* **Task goal**
Answer these questions about the text on the UCLA professor's suspension:
1. About how many faculty members does the Anderson School have, according to the footnote?
2. On what date did the professor's saga begin?
3. How many different courses has the professor taught?

* **Text under study**
The lawsuit said that after an alleged request from Bernardo to fire Klein, the dean would settle for suspending him. But a damning footnote in the legal document suggested that the school had good reason to take a hardline stance.

“The UCLA Anderson School had substantial reasons to be concerned about its reputation,” the document said. “Upon information and belief, out of approximately 200 faculty members, only one black professor has tenure and the school has not granted tenure to a black professor in over four decades.”

Klein wrote an op-ed published Thursday on Bari Weiss’ Substack, which began: “Recently, I was suspended from my job for refusing to treat my black students as lesser than their non-black peers.”

He explained that he has 40 years of experience and has taught 15 different courses, in finance, accounting and law, and has appeared on CNBC and been quoted in The Wall Street Journal.

“My saga — which nearly led to my firing — began on the morning of June 2, 2020, when a non-black student in my class on tax principles and law emailed me to ask that I grade his black classmates with greater ‘leniency’ than others in the class. […] The student then requested that the final be a ‘no harm’ exam — meaning it should be counted only if it boosted one’s grade,” Klein wrote.

Noting that the student drew on UCLA’s “Equity, Diversity, and Inclusion” agenda, which Klein said “directs professors to grant preferential ‘equity’ to students belonging to ‘underrepresented groups,'” he then dismantled the corruption of these principles.

“I wholeheartedly support these principles as most of us understand them. I think all human beings should be treated the same. I welcome — I celebrate — a diversity of opinions and arguments,” Klein said. “And, to say the least, I believe in making room for anyone with the grades and gumption to study at one of the nation’s most competitive universities.”

“But academia has so corrupted these words that they are now hollowed out corpses devoid of their original meaning,” he added. “Today, ‘diversity’ means ideological homogeneity. And ‘inclusion’ means the exclusion of some from a taxpayer-supported university to favor others deemed more deserving of an educational springboard to prosperity.”

He detailed how students began calling for his job and circulated a petition demanding that he be fired.

* **Supplied records**
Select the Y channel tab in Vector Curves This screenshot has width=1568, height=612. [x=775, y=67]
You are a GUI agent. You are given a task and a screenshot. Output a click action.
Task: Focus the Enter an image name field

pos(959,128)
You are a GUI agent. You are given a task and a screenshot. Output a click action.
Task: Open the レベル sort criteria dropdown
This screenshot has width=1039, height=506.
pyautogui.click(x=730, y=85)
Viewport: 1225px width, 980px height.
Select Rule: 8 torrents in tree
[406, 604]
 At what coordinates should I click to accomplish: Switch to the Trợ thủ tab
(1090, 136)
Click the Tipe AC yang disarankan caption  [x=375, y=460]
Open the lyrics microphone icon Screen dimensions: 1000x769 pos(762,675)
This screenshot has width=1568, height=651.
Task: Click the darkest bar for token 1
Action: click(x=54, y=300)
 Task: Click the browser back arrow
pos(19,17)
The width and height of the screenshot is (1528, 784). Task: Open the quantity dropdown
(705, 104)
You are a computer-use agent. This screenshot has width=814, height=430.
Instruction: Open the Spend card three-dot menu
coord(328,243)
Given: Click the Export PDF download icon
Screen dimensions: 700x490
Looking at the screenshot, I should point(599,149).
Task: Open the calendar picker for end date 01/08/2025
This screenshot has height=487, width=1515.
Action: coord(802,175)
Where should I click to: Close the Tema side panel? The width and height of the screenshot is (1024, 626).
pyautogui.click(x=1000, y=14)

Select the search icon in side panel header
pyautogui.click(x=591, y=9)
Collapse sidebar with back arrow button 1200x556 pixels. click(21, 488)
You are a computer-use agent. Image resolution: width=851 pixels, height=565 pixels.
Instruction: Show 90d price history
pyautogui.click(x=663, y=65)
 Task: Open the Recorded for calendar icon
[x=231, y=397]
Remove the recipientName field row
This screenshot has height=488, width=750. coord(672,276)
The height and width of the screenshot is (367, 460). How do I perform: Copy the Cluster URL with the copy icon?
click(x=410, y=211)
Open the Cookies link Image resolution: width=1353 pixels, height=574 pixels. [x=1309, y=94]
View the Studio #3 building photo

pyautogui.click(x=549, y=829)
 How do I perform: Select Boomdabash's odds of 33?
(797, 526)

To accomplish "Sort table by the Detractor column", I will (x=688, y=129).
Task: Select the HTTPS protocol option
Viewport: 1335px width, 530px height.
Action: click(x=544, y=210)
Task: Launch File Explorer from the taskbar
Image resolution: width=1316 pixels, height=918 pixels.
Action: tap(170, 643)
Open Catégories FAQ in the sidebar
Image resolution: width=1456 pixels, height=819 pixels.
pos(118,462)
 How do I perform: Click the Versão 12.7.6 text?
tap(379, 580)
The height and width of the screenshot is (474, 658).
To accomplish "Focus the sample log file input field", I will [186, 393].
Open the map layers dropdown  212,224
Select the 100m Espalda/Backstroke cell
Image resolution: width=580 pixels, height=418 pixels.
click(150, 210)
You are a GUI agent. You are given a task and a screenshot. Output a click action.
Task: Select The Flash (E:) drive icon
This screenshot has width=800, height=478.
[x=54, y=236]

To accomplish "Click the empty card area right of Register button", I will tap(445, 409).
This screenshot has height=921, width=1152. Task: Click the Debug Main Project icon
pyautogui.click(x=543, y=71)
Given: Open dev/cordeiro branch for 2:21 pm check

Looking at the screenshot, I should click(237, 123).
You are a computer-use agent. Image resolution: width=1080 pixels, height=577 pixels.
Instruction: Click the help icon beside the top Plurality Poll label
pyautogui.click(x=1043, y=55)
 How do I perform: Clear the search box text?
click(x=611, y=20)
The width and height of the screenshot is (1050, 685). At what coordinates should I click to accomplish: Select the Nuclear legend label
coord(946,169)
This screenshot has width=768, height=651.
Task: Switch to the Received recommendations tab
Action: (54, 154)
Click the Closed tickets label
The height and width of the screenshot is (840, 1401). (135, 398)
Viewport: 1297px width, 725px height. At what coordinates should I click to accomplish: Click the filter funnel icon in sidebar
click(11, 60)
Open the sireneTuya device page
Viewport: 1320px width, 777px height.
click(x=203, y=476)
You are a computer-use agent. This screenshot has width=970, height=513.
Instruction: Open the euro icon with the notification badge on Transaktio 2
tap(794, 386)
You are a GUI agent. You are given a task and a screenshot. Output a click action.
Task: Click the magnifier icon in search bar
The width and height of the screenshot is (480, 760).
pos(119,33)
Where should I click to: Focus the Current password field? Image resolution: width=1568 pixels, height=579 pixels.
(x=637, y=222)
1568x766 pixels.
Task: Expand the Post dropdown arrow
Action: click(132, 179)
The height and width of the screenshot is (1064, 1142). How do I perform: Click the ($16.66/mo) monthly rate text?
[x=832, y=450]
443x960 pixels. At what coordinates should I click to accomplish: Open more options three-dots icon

* **Completed task**
1. Approximately 200
2. June 2, 2020
3. 15